• [TEXT SECTION]
* * * * * * *
College Dropout, Who Founded Popular Japanese Noodle Restaurant Chain, Becomes A Billionaire
Takaya Awata, founder and CEO of Toridoll.
Takaya Awata, founder and CEO of Tokyo-listed Toridoll Holdings, best known for its popular udon noodle restaurants, has joined the ranks of billionaires. Shares of Toridoll, which operates nearly 1,900 eateries around the world, jumped by more than a third over the past year as people, constrained during the pandemic, resumed eating out once again. Awata’s 48% stake in Toridoll is now worth $1.1 billion, based on Friday’s closing price of ¥3,930 ($26.8).
Established by Awata in 1990, Toridoll has grown to become one of Japan’s leading operators of noodle shops with chains such as Marugame Seimen. Toridoll also owns eateries that serve up spicy Chinese rice noodles, pancakes, ramen and freshly fried tempura. Since 2010, Awata has been focusing on expanding Toridoll’s footprint across the globe. Apart from Japan, where it has more than 1,000 restaurants, the company has a presence in the U.S., the U.K., Cambodia, Hong Kong, Indonesia, the Philippines, Taiwan and Vietnam.
A chunk of that global expansion has been achieved through acquisitions. In 2015, Awata acquired Asian fast food chain Wok to Walk with a presence in Europe. In 2018, Toridoll paid $242 million for Tam Jai International, operator of Hong Kong’s popular noodle chains, TamJai and SamGor, and took it public in a $180 million IPO three years later. In June this year, Toridoll bought Fulham Shore, a pizza and greek food restaurants operator in the U.K., for around $118 million.
Awata’s appetite for expansion is far from satiated. Toridoll has now earmarked more than $650 million for mergers and acquisitions in Europe, Asia and Greater China, with the aim of tripling its eateries to more than 5,500 and doubling revenue to $2 billion in the next five years.
* * * * * * *
Stored data:
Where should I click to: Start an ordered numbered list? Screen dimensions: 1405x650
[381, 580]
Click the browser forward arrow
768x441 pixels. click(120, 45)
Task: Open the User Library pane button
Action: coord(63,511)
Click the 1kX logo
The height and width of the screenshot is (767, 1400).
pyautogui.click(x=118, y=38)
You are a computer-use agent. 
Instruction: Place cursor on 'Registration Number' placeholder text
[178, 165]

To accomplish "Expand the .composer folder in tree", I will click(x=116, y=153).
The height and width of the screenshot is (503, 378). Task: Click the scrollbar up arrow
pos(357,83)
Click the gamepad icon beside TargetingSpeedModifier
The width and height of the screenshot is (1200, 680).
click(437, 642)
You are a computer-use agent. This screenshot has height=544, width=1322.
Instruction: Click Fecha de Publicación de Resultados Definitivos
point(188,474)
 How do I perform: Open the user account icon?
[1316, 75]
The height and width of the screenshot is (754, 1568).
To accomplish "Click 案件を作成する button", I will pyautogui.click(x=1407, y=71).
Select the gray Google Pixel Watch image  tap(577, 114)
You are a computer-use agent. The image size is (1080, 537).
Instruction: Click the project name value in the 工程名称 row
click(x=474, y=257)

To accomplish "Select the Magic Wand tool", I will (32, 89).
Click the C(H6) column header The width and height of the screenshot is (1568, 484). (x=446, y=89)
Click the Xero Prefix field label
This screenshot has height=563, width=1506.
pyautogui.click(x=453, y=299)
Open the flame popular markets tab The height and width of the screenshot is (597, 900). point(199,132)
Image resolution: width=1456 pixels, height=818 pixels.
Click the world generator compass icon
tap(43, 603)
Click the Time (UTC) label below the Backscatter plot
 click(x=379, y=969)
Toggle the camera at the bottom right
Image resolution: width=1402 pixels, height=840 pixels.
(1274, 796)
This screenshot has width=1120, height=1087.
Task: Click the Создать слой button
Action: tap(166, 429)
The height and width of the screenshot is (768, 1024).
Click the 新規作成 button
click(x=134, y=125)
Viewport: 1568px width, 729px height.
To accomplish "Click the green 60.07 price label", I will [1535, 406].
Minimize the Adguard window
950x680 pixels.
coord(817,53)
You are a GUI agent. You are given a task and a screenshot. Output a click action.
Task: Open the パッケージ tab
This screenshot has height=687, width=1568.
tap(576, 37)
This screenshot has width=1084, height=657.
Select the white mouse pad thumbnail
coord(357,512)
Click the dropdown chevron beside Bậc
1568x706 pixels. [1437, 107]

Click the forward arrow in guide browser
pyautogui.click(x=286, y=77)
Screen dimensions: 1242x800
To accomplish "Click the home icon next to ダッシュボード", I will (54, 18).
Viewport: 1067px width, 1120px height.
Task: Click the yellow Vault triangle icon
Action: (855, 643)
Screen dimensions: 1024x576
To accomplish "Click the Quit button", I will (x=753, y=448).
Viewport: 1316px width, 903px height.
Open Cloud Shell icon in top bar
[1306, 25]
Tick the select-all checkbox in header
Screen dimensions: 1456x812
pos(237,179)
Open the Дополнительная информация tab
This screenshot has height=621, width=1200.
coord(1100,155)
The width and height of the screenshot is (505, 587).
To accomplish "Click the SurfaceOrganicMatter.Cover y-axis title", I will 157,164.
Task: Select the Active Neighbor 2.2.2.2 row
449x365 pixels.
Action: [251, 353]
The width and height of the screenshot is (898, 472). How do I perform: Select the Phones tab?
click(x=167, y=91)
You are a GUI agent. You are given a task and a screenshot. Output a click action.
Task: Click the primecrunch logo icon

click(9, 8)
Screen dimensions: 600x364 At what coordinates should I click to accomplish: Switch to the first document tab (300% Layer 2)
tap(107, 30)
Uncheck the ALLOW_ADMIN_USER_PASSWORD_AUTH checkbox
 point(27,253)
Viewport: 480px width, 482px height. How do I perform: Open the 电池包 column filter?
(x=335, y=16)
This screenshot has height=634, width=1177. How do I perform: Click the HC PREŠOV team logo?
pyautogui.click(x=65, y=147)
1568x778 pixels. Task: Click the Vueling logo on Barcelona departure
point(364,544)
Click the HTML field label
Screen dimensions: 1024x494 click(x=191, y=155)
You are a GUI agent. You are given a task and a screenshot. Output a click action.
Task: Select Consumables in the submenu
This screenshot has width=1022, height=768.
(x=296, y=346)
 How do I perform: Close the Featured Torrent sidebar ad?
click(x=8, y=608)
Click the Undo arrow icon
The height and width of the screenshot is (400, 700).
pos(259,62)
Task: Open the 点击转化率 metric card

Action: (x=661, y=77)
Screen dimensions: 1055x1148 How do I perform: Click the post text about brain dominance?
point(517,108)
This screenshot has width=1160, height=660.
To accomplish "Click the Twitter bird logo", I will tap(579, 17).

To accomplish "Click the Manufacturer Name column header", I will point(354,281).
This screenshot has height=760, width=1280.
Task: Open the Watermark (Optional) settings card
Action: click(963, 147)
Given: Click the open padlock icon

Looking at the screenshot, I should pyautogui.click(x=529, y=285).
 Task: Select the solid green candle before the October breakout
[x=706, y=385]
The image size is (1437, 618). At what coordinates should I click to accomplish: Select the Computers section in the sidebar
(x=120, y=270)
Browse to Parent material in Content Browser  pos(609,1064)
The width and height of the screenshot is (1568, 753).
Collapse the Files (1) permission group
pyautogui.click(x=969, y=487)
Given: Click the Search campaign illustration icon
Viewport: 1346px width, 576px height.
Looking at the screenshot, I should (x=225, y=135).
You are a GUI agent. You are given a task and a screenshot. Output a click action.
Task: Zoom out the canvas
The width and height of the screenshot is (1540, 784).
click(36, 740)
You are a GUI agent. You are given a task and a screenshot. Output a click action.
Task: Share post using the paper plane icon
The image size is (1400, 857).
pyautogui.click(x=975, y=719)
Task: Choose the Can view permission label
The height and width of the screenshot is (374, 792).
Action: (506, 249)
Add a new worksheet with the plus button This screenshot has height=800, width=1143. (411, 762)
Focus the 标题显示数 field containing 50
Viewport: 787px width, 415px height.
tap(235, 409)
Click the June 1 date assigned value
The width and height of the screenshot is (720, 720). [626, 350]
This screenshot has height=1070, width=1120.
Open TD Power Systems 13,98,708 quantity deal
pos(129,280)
* * * * * * *
• [ASSIGNMENT 1] Name every place outside Japan where the Toridoll article says the company has a presence.
• [ASSIGNMENT 2] Continue the Toridoll article from the end of its final paragraph.

• [WRITTEN RESPONSE 1] The U.S., the U.K., Cambodia, Hong Kong, Indonesia, the Philippines, Taiwan and Vietnam.

• [WRITTEN RESPONSE 2]
In the quarter ended June, Toridoll reported record revenue of $360 million, up 20% from the same period last year. Apart from drawing in more diners to its restaurants, the company added a takeaway section, which contributed to the revenue rise. But inflation took its toll on Toridoll’s earnings as the rising costs of ingredients, for example, resulted in a 20% decline in quarterly net profit to $50 million.
Awata didn’t immediately respond to a comment request.
A Marugame udon store in Jakarta, Indonesia.
Awata, 61, latched on to the restaurant trade after dropping out of the Kobe City University of Foreign Studies. At age 25, he opened his first Japanese-style grilled chicken restaurant in 1985. But as he once disclosed in an interview to Japan’s broadcaster NHK, “We were barely getting any business.”
It was a visit to his late father’s hometown in Japan’s Kagawa prefecture, famous for its udon noodle shops, that gave him a new idea. Seeing long queues outside the udon eateries, which cooked the chewy, wheat-flour noodles right in front of their customers, a scene that Awata described in a blog post as an “emotional experience of food,” inspired him to set up his own noodle shop.
Rather than factory-produced noodles, Awata believes in offering freshly cooked fare, which offers a sensory experience that draws in customers. At Toridoll’s affordable, self-service restaurants, the noodles are prepared in front of diners in open kitchens and served up usually in a soy sauce-based broth with a choice of different toppings.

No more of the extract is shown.